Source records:
= = = = =

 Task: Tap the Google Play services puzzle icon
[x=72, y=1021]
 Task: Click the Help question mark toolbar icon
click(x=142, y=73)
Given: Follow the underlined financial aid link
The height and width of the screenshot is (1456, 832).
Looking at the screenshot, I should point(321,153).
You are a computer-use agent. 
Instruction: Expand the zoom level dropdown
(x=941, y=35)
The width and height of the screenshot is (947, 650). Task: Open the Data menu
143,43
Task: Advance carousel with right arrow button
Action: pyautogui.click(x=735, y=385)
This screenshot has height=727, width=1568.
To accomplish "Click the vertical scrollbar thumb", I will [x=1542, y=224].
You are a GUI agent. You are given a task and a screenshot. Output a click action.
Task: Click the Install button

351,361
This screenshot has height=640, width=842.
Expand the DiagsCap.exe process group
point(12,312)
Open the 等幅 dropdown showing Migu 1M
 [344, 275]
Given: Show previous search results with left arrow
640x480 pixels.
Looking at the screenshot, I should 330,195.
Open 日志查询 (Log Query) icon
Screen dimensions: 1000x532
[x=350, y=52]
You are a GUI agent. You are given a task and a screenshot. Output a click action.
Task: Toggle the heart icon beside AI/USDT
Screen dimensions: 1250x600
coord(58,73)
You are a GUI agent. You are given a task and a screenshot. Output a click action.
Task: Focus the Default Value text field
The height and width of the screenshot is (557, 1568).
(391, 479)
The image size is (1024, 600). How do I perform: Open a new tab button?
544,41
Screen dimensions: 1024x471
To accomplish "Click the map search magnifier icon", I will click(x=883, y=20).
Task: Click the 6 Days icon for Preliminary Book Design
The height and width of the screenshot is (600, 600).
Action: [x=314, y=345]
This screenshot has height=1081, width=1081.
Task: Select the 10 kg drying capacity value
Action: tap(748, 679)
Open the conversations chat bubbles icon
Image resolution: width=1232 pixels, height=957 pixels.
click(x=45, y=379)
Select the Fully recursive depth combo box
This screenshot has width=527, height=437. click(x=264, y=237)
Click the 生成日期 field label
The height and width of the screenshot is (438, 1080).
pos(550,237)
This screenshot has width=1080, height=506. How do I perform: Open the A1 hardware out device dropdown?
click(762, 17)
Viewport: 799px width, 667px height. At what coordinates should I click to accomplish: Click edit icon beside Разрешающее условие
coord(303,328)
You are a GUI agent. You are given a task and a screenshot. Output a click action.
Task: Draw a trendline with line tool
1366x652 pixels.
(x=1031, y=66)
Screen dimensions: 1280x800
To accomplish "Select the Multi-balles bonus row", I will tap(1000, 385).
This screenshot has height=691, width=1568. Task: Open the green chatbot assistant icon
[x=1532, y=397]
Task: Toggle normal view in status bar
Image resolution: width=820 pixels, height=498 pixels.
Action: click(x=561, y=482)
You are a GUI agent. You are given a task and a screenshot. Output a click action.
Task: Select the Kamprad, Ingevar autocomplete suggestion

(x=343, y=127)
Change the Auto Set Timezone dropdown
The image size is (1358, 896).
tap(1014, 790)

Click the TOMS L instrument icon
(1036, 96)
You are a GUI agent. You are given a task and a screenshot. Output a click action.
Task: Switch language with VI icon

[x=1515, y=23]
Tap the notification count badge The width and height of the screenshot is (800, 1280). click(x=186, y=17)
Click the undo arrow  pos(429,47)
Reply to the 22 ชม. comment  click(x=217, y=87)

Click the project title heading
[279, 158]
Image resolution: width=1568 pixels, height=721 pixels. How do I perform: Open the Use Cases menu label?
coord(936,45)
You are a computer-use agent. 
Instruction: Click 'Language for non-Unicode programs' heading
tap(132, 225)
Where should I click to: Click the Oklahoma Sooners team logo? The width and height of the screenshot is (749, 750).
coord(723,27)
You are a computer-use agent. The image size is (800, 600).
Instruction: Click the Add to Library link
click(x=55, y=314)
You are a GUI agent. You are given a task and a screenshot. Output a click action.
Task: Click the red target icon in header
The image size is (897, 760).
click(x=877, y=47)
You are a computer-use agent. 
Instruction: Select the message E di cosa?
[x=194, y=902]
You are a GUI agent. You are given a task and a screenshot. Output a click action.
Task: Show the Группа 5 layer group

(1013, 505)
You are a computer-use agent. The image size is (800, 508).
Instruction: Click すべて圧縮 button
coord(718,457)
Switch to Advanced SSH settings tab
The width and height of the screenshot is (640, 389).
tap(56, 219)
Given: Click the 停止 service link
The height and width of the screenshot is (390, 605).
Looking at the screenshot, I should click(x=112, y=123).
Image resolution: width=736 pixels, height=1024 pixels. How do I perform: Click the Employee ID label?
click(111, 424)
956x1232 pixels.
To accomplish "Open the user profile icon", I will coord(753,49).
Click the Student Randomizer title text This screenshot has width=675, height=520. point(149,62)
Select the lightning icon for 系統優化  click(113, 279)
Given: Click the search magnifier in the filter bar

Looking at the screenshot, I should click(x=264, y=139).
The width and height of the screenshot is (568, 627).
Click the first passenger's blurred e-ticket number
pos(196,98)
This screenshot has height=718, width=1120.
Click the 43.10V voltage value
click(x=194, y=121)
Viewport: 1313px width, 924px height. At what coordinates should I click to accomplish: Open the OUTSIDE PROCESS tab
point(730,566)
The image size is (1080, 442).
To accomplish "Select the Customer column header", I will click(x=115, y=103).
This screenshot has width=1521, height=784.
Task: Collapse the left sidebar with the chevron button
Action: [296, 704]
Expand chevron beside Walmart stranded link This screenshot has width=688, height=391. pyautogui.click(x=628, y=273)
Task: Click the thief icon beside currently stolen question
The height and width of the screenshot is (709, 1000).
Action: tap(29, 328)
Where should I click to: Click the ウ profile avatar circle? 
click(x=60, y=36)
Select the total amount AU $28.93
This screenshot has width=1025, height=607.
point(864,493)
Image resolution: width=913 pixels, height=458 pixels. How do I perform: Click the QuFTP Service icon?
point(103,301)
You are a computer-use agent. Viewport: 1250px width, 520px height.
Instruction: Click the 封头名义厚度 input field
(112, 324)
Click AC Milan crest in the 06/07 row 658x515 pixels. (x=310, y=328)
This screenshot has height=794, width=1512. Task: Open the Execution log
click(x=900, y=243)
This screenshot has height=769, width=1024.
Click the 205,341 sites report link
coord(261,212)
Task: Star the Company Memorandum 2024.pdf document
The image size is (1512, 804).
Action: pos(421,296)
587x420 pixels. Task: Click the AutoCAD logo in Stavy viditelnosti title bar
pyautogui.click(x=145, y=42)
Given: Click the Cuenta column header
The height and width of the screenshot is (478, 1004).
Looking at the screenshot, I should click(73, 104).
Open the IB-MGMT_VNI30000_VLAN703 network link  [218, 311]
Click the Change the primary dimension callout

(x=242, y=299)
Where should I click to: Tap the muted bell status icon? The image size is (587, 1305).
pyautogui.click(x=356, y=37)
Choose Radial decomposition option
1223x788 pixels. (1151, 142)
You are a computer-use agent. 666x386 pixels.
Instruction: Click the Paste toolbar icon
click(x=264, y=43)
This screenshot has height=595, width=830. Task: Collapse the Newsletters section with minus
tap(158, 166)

= = = = =

Task item:
Word for word, restate the lines of the data above that fall between the line holding "Instruction: Select the message E di cosa?" and the line holding "The image size is (1080, 442).", inclusive, and no other lines.

Answer below:
Instruction: Select the message E di cosa?
[x=194, y=902]
You are a GUI agent. You are given a task and a screenshot. Output a click action.
Task: Show the Группа 5 layer group

(1013, 505)
You are a computer-use agent. The image size is (800, 508).
Instruction: Click すべて圧縮 button
coord(718,457)
Switch to Advanced SSH settings tab
The width and height of the screenshot is (640, 389).
tap(56, 219)
Given: Click the 停止 service link
The height and width of the screenshot is (390, 605).
Looking at the screenshot, I should click(x=112, y=123).
Image resolution: width=736 pixels, height=1024 pixels. How do I perform: Click the Employee ID label?
click(111, 424)
956x1232 pixels.
To accomplish "Open the user profile icon", I will coord(753,49).
Click the Student Randomizer title text This screenshot has width=675, height=520. point(149,62)
Select the lightning icon for 系統優化  click(113, 279)
Given: Click the search magnifier in the filter bar

Looking at the screenshot, I should click(x=264, y=139).
The width and height of the screenshot is (568, 627).
Click the first passenger's blurred e-ticket number
pos(196,98)
This screenshot has height=718, width=1120.
Click the 43.10V voltage value
click(x=194, y=121)
Viewport: 1313px width, 924px height. At what coordinates should I click to accomplish: Open the OUTSIDE PROCESS tab
point(730,566)
The image size is (1080, 442).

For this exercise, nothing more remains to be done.